Overexpression of Transforming Growth Factor Beta1 (TGFβ1) in mouse epidermis causes cutaneous inflammation and keratinocyte hyperproliferation. Here, we examined acute effects of TGFβ1 overproduction by keratinocytes on skin dendritic cells (DCs). TGFβ1 induction for 2 and 4 days increased numbers and CD86 expression of B220+ plasmacytoid DCs (pDCs) and CD207+CD103+, CD207−CD103−CD11b+ and CD207−CD103−CD11b− dermal DCs (dDCs) in skin draining lymph nodes (SDLN). The dermis of TGFβ1-overexpressing mice had significantly more pDCs, CD207+CD103+ dDCs and CD207-CD11b+ dDCs in the absence of increased dermal proliferation.

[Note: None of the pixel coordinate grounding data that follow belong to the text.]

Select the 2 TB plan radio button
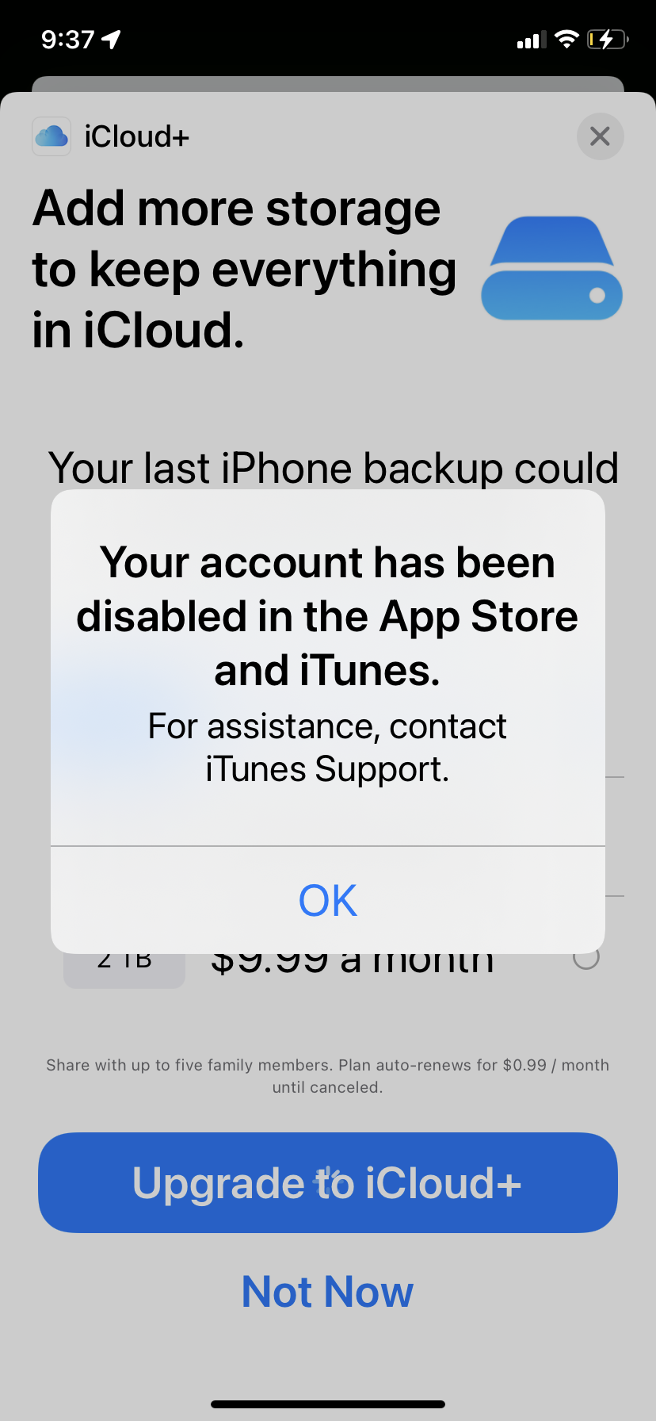 585,959
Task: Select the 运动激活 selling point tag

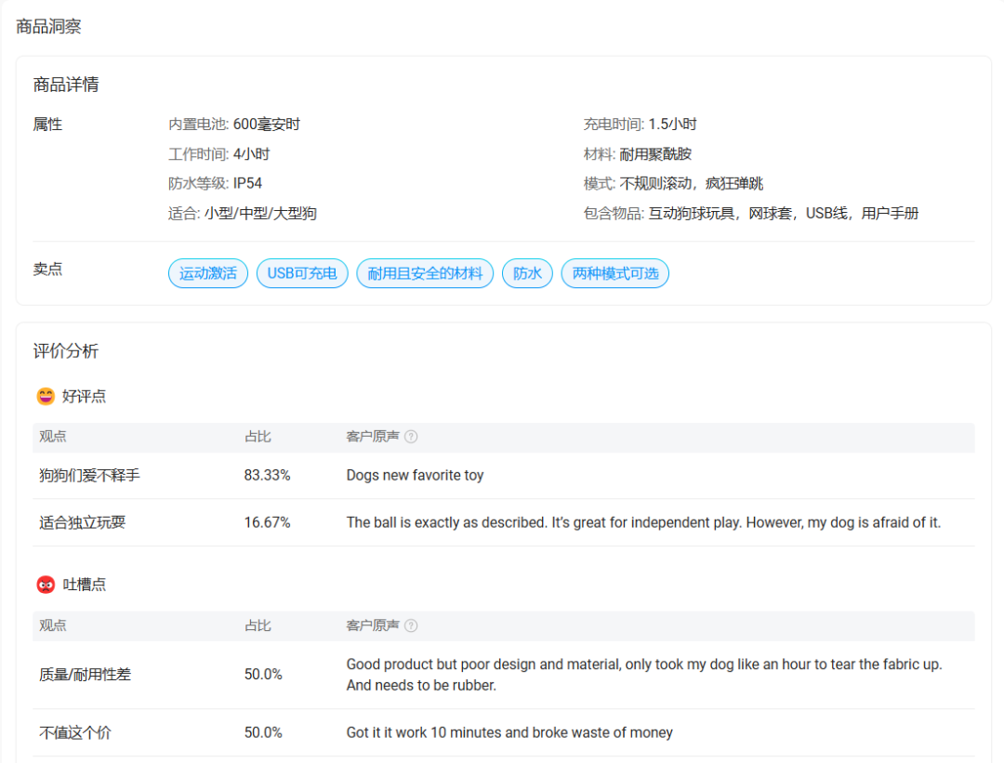Action: (208, 273)
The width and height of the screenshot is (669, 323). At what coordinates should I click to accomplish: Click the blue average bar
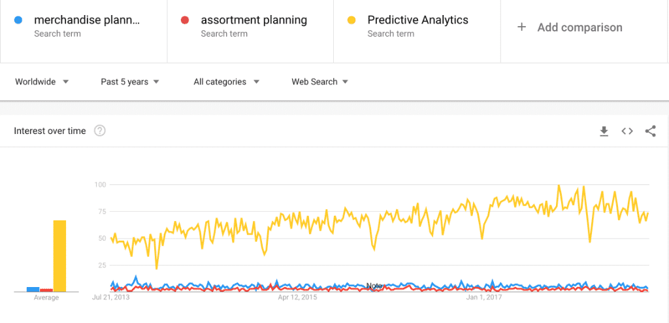pos(33,289)
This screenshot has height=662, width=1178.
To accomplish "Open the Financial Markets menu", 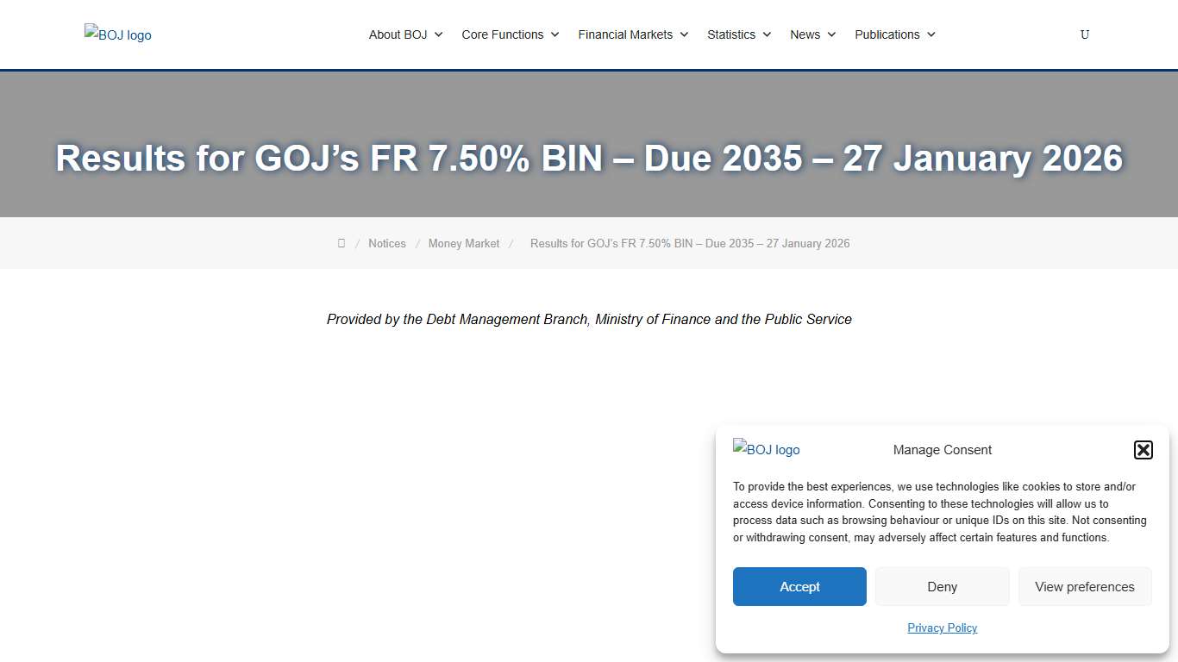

Application of dye, TRITC, in dibutylpthalate (DBP) solution after TGFβ1 induction increased the numbers of TRITC+CD207− dDCs in SDLN, and augmented TRITC/DBP-induced Langerhans cell (LC) migration 72 hrs post-TRITC treatment. Consistent with this, LC migration was increased in vitro by TGFβ1 overexpression in skin explants and by exogenous TGFβ1 in culture media. Transient TGFβ1 induction during DNFB sensitization increased contact hypersensitivity responses by 1.5-fold. Thus, elevated epidermal TGFβ1 alone is sufficient to alter homeostasis of multiple cutaneous DC subsets and enhance DC migration and immune responses to contact sensitizers. These results highlight a role for keratinocyte-derived TGFβ1 in DC trafficking and the initiation of skin inflammation.